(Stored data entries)
<<<<

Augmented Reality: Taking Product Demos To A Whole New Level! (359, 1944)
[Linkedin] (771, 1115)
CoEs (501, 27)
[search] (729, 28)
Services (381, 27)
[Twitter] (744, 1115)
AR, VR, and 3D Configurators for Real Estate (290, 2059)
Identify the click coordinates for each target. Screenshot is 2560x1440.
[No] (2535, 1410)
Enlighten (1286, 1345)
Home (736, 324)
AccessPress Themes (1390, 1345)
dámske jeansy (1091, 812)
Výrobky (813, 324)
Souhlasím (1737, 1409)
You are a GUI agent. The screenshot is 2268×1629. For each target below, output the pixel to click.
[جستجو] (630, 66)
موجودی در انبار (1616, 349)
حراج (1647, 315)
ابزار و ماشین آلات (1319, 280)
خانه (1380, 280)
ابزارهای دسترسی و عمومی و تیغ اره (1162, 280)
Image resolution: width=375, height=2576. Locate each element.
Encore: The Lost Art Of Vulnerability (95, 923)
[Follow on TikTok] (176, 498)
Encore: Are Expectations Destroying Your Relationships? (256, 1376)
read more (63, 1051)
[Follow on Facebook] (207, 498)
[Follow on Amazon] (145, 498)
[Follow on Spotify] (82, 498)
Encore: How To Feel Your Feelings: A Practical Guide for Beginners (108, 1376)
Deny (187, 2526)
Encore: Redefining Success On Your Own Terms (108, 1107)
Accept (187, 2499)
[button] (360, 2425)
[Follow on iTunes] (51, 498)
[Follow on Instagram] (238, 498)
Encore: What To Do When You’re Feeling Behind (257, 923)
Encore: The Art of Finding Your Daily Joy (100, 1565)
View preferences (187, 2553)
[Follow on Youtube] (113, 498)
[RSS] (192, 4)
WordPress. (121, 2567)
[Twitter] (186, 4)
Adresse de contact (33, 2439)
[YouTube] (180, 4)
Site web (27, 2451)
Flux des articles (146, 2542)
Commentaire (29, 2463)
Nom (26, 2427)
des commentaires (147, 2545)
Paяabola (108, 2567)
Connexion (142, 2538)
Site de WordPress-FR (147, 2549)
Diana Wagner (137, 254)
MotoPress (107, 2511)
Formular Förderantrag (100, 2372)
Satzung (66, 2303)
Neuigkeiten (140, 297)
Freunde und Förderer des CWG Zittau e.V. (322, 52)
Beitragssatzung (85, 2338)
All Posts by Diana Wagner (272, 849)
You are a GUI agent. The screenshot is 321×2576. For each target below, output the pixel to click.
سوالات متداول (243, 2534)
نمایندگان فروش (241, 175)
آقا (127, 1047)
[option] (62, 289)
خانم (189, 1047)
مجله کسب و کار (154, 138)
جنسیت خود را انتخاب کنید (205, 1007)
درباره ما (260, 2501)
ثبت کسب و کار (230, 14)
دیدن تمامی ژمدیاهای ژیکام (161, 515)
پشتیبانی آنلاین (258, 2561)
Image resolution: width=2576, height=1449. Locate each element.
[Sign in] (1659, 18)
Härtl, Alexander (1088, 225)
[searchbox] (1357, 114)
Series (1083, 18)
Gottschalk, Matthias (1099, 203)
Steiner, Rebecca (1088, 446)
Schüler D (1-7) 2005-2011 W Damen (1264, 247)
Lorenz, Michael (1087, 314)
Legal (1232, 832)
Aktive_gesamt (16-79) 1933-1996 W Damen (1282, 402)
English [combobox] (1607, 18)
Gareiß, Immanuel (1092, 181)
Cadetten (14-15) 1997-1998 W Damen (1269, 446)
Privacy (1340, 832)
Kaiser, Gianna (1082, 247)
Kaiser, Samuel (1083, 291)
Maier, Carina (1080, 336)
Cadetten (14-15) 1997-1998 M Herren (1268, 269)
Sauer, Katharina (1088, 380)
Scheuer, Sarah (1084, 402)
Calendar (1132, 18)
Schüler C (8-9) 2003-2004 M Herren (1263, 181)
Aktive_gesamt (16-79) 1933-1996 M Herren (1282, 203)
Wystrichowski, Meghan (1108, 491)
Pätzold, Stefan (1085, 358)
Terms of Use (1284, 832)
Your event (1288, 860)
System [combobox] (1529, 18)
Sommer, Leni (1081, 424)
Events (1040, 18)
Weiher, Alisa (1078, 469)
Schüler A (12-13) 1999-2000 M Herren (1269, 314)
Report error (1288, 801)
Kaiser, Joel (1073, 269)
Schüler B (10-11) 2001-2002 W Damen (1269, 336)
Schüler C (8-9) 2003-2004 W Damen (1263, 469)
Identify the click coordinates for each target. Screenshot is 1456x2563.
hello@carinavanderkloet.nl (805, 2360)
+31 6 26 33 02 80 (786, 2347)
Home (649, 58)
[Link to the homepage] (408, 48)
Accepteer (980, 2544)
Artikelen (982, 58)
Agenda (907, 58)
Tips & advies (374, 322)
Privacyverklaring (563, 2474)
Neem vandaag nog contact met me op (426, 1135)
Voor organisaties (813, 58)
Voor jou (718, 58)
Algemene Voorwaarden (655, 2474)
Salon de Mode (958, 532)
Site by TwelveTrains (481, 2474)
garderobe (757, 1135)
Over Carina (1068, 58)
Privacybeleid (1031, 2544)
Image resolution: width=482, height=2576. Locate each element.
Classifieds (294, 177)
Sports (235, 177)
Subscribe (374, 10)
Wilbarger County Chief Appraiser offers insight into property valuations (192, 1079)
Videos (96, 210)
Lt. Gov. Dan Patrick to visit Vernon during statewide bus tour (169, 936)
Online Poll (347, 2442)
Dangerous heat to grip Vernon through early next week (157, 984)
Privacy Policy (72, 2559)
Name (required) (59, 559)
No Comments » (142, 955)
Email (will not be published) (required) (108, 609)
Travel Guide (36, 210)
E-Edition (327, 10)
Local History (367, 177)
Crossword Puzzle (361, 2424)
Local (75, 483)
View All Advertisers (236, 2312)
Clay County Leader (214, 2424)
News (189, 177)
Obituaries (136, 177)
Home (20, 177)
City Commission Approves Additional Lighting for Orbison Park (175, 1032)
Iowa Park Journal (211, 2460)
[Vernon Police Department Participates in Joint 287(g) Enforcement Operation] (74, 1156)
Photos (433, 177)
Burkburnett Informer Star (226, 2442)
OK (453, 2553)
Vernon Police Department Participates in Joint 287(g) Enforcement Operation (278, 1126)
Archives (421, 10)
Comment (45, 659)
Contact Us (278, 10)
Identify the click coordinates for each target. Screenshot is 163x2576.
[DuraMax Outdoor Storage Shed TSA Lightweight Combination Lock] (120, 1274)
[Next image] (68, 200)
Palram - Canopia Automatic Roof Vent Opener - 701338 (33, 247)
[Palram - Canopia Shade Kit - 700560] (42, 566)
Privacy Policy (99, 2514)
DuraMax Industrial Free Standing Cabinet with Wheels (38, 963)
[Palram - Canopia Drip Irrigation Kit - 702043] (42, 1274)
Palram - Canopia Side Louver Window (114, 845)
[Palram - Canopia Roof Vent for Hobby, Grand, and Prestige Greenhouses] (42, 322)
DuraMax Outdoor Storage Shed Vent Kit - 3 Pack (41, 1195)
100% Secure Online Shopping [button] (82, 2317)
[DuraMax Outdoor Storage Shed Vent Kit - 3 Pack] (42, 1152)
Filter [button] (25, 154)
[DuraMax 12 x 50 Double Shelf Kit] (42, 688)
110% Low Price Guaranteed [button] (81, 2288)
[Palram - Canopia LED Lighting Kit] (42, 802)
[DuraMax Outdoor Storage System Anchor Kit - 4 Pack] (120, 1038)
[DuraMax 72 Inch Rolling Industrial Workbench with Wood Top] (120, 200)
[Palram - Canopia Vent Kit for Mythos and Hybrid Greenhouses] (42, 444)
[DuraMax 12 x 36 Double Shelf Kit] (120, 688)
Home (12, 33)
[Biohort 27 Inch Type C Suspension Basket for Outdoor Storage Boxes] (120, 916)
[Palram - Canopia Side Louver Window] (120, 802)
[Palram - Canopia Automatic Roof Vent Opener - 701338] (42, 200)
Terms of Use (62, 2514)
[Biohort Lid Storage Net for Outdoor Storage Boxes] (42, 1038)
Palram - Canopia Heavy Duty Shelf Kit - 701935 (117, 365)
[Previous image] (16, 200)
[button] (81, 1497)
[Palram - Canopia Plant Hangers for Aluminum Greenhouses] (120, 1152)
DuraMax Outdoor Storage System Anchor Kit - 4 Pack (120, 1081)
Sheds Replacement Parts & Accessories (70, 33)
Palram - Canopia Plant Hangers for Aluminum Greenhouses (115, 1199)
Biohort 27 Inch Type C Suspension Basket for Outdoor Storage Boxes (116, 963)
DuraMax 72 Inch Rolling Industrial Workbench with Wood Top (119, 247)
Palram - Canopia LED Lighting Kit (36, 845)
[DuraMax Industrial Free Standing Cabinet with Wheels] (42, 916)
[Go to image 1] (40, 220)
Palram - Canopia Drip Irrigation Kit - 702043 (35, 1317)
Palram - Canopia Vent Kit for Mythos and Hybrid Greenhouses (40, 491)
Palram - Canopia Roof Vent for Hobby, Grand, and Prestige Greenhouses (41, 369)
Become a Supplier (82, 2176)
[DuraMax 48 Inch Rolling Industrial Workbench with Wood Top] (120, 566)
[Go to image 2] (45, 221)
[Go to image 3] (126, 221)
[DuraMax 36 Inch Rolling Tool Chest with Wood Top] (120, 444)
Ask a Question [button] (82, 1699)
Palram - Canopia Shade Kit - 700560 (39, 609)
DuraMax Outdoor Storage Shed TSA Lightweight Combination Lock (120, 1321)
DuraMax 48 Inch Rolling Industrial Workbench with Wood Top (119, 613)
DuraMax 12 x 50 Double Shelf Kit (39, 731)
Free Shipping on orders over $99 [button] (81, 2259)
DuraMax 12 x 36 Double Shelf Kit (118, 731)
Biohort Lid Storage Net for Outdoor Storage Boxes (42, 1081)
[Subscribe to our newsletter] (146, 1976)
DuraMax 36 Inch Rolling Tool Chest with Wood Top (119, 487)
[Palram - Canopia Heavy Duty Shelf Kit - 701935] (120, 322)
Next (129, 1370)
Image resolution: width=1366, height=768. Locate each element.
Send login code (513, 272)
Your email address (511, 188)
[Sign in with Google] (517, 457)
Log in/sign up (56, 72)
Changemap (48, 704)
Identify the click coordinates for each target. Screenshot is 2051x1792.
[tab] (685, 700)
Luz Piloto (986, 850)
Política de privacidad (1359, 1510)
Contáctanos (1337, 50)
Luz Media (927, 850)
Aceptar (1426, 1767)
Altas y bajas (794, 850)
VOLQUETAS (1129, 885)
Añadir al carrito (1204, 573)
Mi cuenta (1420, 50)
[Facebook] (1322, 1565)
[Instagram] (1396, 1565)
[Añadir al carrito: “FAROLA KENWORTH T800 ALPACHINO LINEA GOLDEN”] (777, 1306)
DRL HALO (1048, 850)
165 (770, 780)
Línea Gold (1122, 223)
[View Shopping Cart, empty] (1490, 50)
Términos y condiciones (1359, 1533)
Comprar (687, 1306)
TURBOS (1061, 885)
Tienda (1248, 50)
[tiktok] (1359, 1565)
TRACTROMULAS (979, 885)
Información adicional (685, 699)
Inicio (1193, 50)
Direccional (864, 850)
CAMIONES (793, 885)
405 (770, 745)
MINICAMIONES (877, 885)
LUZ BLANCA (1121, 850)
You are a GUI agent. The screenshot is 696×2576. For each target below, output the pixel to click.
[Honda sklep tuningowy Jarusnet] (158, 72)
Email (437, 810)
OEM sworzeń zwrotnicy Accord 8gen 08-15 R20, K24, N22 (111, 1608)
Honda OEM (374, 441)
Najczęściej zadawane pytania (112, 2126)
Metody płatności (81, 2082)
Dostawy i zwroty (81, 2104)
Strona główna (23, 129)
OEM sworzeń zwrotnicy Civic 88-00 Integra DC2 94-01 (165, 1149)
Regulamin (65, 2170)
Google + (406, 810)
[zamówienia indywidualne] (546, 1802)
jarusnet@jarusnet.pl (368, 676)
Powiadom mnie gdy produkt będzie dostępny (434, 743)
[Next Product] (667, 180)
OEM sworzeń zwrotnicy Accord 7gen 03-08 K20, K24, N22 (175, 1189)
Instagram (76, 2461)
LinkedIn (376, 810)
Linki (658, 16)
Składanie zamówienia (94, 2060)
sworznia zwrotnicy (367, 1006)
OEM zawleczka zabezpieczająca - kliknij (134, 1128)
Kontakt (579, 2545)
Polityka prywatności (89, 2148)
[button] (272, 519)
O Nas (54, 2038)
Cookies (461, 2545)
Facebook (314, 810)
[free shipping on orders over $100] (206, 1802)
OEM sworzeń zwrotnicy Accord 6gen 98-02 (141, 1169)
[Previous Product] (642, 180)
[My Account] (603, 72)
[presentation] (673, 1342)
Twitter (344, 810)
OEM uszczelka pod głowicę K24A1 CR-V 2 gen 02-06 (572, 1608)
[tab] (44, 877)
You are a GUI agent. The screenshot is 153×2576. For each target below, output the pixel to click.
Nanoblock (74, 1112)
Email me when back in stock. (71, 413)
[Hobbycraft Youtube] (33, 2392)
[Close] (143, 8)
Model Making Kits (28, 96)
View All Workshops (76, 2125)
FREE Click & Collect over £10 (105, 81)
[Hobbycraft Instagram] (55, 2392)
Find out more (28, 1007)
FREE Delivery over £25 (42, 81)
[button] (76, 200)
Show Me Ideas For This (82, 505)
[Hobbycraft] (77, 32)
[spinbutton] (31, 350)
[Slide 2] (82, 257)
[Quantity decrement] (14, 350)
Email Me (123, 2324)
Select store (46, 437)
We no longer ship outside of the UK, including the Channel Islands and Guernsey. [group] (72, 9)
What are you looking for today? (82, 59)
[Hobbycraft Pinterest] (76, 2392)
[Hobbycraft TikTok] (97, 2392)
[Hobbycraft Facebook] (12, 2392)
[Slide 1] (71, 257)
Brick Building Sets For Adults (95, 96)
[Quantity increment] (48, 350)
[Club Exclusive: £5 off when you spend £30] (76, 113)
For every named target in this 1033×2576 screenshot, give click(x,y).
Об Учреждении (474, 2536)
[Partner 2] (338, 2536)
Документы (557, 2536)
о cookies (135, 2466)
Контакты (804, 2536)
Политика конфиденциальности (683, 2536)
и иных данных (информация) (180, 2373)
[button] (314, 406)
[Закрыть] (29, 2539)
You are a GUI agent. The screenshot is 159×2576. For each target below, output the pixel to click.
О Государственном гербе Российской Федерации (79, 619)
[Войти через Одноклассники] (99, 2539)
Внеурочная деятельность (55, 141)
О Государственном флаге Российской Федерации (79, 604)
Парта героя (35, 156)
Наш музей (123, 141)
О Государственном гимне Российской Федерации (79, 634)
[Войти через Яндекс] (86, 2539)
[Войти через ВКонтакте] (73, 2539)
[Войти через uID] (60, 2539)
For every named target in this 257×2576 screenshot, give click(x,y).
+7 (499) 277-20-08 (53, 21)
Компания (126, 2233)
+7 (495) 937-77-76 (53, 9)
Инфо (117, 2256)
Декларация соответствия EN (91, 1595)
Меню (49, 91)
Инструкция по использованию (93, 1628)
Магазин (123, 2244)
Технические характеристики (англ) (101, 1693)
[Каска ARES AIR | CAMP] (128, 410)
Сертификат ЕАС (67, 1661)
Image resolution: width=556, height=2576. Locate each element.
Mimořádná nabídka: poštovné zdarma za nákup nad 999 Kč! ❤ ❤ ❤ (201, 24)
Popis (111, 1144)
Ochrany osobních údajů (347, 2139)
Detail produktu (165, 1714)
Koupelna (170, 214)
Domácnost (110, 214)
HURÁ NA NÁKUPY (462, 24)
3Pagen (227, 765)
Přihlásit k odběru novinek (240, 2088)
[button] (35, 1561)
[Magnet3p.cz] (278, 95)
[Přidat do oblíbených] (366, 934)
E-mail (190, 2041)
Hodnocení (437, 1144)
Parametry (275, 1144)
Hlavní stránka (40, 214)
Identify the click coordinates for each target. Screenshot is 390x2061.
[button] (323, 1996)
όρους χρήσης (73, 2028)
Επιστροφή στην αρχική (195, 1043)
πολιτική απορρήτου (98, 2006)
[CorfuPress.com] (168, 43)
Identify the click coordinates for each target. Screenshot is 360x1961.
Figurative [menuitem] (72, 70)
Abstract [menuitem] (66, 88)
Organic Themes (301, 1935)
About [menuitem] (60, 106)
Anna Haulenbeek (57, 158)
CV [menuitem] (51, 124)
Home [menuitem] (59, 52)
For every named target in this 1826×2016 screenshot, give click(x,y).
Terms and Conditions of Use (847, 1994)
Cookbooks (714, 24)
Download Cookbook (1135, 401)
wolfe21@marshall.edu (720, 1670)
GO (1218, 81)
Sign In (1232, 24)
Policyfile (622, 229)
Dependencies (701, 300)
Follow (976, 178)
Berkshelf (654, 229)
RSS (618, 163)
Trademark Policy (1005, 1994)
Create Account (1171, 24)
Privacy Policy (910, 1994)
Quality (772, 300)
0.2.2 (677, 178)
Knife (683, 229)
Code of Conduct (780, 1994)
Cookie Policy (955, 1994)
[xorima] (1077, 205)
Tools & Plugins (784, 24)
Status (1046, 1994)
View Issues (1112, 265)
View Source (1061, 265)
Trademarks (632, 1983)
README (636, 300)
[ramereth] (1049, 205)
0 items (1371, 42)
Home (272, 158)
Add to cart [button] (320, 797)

>>>>

The reply should consist solely of the lines above from the one that has "[Go to image 2] (45, 221)" through the one that has "TRACTROMULAS (979, 885)", reproduced exactly.

[Go to image 2] (45, 221)
[Go to image 3] (126, 221)
[DuraMax 36 Inch Rolling Tool Chest with Wood Top] (120, 444)
Ask a Question [button] (82, 1699)
Palram - Canopia Shade Kit - 700560 (39, 609)
DuraMax Outdoor Storage Shed TSA Lightweight Combination Lock (120, 1321)
DuraMax 48 Inch Rolling Industrial Workbench with Wood Top (119, 613)
DuraMax 12 x 50 Double Shelf Kit (39, 731)
Free Shipping on orders over $99 [button] (81, 2259)
DuraMax 12 x 36 Double Shelf Kit (118, 731)
Biohort Lid Storage Net for Outdoor Storage Boxes (42, 1081)
[Subscribe to our newsletter] (146, 1976)
DuraMax 36 Inch Rolling Tool Chest with Wood Top (119, 487)
[Palram - Canopia Heavy Duty Shelf Kit - 701935] (120, 322)
Next (129, 1370)
Image resolution: width=1366, height=768. Locate each element.
Send login code (513, 272)
Your email address (511, 188)
[Sign in with Google] (517, 457)
Log in/sign up (56, 72)
Changemap (48, 704)
Identify the click coordinates for each target. Screenshot is 2051x1792.
[tab] (685, 700)
Luz Piloto (986, 850)
Política de privacidad (1359, 1510)
Contáctanos (1337, 50)
Luz Media (927, 850)
Aceptar (1426, 1767)
Altas y bajas (794, 850)
VOLQUETAS (1129, 885)
Añadir al carrito (1204, 573)
Mi cuenta (1420, 50)
[Facebook] (1322, 1565)
[Instagram] (1396, 1565)
[Añadir al carrito: “FAROLA KENWORTH T800 ALPACHINO LINEA GOLDEN”] (777, 1306)
DRL HALO (1048, 850)
165 (770, 780)
Línea Gold (1122, 223)
[View Shopping Cart, empty] (1490, 50)
Términos y condiciones (1359, 1533)
Comprar (687, 1306)
TURBOS (1061, 885)
Tienda (1248, 50)
[tiktok] (1359, 1565)
TRACTROMULAS (979, 885)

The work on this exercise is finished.